У милитаризма как социального явления есть два признака. Во-первых, вооруженные силы начинают превозноситься обществом и оказываются выше всякой критики. Во-вторых, само гражданское общество начинает перенимать характерные для военных ценности дисциплины, порядка, повиновения и самопожертвования. В послевоенные годы милитаризм считался одной из главных сил, подтолкнувших Европу к конфликту. Поскольку Германия оказалась в числе проигравших, то именно германский (или, как его чаще называли, «прусский») милитаризм подвергался особому осуждению – и не без причины. И Вильгельм II, и сами представители прусской армии, которая после 1871 г. стала ядром армии общегерманской, всегда настаивали на том, что вооруженные силы должны отвечать только и исключительно перед кайзером, но никак не перед простыми гражданскими политиками. Более того, они были твердо убеждены в том, что армия являлась самым высоким и благородным проявлением германского национального духа – причем в этом с ними были согласны и многие штатские.

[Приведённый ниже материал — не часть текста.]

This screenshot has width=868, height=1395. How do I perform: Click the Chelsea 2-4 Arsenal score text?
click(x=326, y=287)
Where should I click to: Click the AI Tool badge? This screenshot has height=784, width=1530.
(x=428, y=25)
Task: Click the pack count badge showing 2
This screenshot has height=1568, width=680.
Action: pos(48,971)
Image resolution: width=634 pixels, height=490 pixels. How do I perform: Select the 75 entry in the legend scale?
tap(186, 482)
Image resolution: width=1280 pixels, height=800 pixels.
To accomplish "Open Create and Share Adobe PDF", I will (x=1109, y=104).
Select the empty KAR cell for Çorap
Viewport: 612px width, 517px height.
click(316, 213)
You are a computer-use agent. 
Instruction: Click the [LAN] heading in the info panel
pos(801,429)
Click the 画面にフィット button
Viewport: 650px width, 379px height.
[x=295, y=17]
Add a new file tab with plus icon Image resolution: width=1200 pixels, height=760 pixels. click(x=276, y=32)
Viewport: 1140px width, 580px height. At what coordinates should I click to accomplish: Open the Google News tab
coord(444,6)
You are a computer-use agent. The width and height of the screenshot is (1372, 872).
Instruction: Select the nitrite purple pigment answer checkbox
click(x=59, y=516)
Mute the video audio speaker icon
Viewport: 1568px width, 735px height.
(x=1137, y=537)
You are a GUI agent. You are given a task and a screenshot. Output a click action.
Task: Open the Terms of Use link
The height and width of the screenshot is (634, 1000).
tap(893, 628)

Однако нельзя сказать, что милитаризм был явлением чисто германским – он был распространен и в других странах Европы. В Англии маленькие дети носили костюмчики матросов, а на континенте в школах были широко распространены различные виды униформы. В старшей школе и в университетах занимались военной подготовкой, а главы государств (за исключением республиканской Франции) обычно облачались в парадные мундиры. Фотографии, на которых Франц-Иосиф, Николай II или кайзер Вильгельм носят гражданское платье, встречаются крайне редко. Примеру монархов часто следовали и высшие государственные сановники, многие из которых прежде и сами служили в гвардейских полках. Когда канцлер Бетман-Гольвег впервые посетил в этом качестве заседание рейхстага, на нем была форма майора[699]. Столетие спустя обычай постоянно появляться на публике в военном мундире сохранился лишь среди военных диктаторов вроде Саддама Хусейна и Муаммара Каддафи.